Extracted data entries
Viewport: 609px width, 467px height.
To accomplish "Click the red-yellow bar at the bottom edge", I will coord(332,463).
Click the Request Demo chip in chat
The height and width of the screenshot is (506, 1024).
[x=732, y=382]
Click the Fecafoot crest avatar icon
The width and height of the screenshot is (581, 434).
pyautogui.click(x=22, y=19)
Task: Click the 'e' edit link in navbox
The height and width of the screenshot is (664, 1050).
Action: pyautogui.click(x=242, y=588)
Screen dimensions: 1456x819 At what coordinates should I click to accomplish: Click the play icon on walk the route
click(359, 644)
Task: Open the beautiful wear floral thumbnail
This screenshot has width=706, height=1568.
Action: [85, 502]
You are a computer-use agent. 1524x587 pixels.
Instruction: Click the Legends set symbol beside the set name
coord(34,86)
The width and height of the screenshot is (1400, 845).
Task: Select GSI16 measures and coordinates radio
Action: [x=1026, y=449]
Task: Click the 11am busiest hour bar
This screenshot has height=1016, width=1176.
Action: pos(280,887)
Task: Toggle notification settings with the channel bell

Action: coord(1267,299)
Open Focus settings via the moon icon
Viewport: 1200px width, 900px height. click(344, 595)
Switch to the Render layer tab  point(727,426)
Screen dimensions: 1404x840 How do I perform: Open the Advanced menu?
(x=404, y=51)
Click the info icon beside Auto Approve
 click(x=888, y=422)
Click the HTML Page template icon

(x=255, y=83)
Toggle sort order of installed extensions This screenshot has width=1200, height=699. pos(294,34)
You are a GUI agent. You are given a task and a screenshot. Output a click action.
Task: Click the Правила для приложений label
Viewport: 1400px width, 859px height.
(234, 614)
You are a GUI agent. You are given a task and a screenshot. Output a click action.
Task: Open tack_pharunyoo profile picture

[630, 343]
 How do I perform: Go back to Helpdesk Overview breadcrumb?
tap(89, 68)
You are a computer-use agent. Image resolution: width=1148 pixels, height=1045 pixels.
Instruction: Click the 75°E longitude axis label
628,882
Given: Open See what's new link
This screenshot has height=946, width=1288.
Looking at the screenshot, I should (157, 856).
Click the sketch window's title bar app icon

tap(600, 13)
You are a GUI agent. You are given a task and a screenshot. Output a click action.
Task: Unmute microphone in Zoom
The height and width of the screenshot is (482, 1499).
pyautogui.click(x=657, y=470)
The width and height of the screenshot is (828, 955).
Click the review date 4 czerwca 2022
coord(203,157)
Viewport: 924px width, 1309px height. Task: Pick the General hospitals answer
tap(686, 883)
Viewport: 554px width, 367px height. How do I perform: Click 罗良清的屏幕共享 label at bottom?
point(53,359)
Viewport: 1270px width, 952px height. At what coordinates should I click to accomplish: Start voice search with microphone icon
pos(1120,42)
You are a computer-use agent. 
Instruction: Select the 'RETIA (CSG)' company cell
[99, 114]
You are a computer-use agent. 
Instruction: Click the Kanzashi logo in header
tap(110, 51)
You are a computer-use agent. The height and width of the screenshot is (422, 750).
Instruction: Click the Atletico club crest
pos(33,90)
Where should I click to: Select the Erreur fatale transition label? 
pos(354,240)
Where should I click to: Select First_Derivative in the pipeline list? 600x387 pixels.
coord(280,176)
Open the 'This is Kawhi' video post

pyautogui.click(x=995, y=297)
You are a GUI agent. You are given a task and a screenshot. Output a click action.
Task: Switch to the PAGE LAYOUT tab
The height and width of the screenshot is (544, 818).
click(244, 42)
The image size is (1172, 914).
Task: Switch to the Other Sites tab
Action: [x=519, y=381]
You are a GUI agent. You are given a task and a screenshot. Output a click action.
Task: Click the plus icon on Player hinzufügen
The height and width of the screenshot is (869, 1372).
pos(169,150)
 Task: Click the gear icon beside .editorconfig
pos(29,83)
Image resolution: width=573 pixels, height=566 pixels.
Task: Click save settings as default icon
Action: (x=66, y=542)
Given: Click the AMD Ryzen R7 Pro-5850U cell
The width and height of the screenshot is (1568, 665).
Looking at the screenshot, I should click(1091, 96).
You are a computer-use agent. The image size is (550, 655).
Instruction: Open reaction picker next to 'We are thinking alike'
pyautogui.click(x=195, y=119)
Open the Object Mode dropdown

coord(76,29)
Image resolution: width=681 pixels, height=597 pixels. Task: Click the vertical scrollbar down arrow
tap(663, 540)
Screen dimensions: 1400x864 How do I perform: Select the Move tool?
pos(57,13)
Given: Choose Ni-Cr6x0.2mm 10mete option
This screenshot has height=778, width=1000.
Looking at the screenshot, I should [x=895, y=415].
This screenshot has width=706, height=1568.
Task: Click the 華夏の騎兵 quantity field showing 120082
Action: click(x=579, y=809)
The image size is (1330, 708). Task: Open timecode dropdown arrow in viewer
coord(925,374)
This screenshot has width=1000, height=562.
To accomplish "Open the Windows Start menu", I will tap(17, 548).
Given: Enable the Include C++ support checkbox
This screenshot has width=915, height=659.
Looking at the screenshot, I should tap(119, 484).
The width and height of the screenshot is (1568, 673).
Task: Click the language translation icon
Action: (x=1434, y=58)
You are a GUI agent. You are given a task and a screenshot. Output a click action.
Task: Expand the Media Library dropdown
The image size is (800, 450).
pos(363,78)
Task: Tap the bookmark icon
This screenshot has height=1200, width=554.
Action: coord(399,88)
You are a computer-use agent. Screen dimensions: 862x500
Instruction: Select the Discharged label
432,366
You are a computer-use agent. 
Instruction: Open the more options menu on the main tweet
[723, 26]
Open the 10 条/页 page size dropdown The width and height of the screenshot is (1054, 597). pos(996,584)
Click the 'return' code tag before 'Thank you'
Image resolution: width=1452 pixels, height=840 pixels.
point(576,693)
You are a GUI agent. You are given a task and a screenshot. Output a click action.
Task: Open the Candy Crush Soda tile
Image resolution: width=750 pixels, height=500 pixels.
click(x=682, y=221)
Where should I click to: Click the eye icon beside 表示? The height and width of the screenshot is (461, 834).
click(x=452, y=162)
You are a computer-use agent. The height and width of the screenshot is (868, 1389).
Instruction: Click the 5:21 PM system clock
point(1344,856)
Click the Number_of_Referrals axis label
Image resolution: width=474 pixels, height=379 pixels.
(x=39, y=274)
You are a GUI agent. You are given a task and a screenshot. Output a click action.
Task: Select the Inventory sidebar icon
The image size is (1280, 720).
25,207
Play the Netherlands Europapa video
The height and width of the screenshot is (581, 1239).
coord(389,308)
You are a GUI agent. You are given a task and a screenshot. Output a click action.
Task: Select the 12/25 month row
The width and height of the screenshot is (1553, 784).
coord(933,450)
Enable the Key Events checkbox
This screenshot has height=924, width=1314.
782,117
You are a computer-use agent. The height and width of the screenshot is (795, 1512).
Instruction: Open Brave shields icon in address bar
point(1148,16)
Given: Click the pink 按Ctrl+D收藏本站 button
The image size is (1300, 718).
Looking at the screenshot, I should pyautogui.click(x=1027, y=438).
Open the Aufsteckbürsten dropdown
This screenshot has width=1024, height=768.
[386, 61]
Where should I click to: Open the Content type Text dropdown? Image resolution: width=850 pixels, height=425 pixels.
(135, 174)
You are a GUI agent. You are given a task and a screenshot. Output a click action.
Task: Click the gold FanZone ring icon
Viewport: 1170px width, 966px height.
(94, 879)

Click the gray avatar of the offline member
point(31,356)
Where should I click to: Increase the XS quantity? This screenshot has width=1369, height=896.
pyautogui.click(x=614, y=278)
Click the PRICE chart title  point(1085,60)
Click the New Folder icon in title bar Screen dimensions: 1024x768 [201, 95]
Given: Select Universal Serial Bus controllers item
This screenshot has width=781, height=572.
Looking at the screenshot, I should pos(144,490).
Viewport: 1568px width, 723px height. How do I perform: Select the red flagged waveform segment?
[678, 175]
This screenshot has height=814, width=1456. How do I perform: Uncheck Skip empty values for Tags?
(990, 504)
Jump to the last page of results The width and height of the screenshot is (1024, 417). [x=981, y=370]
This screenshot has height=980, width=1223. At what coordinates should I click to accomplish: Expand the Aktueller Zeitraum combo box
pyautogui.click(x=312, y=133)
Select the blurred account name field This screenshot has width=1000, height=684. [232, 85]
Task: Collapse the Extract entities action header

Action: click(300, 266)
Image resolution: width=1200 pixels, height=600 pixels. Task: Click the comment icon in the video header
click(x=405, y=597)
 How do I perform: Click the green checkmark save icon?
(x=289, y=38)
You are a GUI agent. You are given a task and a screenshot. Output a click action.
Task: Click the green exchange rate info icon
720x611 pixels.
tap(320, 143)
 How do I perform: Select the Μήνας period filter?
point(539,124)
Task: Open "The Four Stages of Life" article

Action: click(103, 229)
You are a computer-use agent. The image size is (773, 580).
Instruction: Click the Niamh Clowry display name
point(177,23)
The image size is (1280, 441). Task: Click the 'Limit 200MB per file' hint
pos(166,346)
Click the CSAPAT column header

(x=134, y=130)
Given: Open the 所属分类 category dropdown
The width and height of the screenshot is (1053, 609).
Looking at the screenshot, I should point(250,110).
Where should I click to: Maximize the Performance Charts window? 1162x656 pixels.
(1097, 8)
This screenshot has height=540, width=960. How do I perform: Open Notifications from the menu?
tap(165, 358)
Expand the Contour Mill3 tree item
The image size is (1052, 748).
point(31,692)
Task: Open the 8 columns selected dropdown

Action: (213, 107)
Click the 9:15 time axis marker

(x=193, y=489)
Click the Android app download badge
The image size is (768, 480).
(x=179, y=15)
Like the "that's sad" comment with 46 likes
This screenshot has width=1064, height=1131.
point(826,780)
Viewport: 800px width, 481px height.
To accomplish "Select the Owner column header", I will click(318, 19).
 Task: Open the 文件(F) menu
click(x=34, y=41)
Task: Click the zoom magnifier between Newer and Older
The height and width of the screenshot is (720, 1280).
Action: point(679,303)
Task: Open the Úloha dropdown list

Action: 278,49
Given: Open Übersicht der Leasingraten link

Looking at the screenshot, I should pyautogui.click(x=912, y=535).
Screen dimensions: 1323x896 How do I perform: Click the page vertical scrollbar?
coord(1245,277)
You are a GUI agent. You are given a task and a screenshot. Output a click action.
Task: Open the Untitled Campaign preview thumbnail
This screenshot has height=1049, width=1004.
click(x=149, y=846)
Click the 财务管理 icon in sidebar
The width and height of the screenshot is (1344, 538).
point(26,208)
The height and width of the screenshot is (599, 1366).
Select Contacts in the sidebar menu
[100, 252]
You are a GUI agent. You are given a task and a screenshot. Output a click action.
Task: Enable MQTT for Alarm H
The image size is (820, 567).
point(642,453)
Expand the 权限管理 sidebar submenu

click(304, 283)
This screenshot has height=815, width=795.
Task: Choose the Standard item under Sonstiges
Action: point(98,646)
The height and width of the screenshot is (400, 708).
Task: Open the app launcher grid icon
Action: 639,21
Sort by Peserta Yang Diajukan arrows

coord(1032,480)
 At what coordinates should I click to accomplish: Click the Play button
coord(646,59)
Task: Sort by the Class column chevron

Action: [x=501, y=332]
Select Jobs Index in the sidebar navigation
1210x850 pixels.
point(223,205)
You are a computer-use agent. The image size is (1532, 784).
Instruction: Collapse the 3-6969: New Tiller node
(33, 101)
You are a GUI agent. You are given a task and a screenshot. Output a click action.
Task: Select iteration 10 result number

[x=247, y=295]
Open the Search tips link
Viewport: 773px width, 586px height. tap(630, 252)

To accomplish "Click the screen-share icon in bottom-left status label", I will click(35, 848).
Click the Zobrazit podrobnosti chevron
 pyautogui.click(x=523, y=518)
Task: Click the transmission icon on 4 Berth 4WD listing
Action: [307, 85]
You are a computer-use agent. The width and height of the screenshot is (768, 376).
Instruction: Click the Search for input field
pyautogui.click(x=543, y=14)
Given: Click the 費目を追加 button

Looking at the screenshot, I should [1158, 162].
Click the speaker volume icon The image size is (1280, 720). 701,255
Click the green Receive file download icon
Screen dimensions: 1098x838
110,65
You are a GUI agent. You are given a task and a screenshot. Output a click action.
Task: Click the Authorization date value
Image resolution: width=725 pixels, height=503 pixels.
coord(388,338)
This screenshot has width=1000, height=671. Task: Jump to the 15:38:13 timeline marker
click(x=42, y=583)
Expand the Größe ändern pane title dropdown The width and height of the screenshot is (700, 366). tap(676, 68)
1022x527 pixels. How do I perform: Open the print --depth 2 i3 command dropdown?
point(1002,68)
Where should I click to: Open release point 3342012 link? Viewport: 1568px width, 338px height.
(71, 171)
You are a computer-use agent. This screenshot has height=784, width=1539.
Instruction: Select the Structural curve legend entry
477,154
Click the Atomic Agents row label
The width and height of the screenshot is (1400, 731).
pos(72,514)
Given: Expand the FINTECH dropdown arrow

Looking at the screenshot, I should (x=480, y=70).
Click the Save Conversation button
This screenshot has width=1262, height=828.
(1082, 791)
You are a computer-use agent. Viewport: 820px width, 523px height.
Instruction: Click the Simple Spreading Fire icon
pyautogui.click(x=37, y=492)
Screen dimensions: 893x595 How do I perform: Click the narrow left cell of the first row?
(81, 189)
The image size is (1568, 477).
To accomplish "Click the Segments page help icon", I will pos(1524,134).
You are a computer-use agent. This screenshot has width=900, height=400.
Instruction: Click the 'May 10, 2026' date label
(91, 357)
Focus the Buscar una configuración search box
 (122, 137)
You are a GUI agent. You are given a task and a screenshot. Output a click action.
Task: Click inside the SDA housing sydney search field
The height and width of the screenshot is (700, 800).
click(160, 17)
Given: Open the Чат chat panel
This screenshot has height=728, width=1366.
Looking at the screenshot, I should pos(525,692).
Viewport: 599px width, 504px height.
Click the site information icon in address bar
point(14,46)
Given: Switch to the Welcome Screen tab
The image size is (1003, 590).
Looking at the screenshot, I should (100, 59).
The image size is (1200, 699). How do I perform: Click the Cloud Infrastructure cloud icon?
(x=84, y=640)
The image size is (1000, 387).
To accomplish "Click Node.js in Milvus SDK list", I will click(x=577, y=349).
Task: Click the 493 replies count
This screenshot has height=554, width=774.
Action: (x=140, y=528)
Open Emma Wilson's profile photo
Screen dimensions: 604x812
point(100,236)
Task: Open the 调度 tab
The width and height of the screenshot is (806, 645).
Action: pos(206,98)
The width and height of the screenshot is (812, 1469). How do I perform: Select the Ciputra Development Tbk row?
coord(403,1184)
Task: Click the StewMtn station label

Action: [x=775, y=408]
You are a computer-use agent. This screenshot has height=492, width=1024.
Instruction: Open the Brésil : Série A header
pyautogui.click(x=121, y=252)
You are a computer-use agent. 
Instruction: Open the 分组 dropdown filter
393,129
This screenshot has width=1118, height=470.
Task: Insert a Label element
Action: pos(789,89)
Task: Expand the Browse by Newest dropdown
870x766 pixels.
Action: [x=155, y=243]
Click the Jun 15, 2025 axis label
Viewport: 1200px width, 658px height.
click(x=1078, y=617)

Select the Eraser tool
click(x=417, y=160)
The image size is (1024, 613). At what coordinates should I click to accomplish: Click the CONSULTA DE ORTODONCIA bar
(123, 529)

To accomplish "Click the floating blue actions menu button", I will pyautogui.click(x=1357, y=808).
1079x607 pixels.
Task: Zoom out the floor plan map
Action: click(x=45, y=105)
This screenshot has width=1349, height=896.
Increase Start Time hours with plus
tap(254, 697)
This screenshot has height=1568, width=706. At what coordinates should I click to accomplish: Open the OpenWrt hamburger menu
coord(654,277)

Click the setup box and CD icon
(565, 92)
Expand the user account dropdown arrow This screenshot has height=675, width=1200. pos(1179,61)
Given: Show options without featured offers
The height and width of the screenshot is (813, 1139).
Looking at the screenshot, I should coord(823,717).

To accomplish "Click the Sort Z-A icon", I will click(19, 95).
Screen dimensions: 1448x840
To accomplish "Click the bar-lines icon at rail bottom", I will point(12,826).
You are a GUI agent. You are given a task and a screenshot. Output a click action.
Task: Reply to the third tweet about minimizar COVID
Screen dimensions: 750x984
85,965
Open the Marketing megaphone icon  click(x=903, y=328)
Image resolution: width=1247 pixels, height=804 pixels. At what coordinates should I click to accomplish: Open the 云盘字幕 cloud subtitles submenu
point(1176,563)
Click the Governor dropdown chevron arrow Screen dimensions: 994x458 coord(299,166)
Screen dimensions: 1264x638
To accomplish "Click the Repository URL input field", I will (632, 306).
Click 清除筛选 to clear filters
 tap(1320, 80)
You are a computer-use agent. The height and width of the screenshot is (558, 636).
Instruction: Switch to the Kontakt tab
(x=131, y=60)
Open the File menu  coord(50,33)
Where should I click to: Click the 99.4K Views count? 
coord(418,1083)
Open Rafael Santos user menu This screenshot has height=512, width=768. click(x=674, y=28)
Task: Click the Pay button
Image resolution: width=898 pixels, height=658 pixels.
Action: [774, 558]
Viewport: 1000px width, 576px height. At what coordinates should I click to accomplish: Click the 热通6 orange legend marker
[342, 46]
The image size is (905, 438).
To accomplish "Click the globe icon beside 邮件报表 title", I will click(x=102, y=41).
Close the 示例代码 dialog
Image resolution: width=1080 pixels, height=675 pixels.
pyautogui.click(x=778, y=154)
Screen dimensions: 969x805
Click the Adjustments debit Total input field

WHAT IS NEEDED
Find the word "checkbox" in the data and show each line that holds it.

COMPLETED TASK
Given: Enable the Include C++ support checkbox
Enable the Key Events checkbox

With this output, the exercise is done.